# [Task description]
Count the lines below that contain the string "mark", treating uppercase and lowercase as different. Give only the number.

# [Data on locating visible targets]

-- START --

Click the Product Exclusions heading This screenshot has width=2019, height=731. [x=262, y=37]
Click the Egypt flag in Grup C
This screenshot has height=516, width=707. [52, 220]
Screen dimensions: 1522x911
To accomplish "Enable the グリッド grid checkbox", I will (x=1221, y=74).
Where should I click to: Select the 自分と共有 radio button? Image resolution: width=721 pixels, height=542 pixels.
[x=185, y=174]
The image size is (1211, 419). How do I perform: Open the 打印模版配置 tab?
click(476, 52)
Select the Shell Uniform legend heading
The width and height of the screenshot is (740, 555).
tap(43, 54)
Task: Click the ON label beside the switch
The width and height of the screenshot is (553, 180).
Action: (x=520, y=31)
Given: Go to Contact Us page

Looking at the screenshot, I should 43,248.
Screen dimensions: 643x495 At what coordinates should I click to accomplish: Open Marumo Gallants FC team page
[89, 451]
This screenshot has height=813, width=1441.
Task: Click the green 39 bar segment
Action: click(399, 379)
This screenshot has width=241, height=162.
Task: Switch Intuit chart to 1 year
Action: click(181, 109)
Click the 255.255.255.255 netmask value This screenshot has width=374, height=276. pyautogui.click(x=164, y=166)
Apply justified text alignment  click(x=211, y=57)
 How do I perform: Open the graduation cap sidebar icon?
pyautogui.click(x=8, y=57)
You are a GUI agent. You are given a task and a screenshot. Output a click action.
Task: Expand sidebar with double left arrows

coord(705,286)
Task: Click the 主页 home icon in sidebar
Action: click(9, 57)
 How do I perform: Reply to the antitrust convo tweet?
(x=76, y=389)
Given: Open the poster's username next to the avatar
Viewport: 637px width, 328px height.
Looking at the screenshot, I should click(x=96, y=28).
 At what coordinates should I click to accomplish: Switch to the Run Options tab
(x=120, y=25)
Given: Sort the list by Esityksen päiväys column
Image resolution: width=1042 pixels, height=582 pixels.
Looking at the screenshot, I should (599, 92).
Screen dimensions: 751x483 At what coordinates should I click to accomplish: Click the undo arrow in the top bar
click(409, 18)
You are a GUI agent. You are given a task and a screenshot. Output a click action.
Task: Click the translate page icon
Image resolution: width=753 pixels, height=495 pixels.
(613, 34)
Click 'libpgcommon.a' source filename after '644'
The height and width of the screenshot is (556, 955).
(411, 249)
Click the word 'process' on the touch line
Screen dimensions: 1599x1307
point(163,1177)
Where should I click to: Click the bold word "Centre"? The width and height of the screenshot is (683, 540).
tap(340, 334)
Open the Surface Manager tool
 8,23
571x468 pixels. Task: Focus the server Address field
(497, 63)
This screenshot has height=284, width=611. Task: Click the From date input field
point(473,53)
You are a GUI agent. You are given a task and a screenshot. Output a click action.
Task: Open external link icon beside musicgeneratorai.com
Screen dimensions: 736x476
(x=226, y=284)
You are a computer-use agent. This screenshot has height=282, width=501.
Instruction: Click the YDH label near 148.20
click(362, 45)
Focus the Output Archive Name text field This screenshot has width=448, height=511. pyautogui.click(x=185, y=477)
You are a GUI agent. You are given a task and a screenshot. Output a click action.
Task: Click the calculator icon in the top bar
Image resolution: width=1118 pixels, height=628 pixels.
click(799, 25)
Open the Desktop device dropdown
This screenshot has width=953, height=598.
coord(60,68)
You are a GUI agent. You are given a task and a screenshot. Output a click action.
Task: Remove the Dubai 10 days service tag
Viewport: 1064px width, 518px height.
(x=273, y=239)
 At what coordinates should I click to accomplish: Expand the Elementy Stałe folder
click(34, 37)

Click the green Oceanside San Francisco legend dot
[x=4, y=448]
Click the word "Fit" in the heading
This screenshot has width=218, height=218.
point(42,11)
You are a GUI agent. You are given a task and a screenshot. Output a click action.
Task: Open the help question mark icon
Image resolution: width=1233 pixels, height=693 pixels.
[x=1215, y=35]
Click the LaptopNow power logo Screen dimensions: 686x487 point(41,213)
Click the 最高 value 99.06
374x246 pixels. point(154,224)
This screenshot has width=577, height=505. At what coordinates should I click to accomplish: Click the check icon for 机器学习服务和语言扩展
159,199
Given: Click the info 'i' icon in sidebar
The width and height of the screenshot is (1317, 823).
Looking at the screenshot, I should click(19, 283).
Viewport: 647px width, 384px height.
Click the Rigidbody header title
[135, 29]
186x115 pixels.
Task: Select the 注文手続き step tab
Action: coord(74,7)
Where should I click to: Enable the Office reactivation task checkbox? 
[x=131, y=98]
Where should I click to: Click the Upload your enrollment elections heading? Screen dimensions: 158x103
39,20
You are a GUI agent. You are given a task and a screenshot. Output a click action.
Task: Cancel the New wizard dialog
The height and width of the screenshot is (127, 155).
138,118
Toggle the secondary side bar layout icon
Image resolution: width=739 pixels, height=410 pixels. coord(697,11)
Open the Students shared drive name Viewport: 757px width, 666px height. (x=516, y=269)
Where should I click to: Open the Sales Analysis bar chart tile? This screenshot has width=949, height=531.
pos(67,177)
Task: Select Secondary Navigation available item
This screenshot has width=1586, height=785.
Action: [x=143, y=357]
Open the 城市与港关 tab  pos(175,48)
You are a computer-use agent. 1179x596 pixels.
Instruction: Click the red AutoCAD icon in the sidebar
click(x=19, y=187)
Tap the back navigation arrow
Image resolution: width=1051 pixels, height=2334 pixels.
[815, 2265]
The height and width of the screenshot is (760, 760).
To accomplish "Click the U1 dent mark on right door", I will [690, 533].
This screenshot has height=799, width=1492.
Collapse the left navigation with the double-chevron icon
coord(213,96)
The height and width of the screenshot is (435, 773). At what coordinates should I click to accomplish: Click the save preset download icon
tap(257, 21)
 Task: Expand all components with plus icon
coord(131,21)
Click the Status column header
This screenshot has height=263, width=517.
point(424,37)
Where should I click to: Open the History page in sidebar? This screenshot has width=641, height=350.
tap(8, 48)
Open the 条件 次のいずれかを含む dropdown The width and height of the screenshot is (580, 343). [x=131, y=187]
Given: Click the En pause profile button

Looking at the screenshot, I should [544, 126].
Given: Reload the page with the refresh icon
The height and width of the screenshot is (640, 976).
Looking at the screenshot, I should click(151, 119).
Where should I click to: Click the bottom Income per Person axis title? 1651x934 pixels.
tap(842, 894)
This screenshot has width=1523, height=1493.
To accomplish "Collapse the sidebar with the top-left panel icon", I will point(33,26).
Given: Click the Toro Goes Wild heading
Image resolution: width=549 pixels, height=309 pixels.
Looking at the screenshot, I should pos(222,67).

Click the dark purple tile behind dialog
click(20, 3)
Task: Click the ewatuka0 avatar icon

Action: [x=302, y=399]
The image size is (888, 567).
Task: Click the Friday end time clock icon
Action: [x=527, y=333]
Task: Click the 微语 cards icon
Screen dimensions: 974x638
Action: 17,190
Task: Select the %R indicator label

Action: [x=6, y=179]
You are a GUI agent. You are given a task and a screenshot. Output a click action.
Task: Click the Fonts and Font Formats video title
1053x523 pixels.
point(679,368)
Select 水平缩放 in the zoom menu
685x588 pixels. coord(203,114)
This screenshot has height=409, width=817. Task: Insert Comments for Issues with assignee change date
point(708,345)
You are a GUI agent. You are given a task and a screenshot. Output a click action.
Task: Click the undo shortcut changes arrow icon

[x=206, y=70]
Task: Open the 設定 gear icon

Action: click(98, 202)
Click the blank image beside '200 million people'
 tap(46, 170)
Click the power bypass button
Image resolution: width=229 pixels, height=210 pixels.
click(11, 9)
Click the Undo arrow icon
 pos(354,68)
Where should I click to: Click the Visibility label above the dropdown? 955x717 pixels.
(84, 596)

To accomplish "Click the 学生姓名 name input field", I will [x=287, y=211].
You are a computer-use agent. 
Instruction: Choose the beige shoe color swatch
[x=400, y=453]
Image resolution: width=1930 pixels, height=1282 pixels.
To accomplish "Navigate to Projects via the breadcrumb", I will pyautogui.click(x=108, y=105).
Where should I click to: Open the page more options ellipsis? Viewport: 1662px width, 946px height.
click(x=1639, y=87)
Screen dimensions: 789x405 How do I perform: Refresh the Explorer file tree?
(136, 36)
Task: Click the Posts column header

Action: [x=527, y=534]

-- END --

# [The answer]
2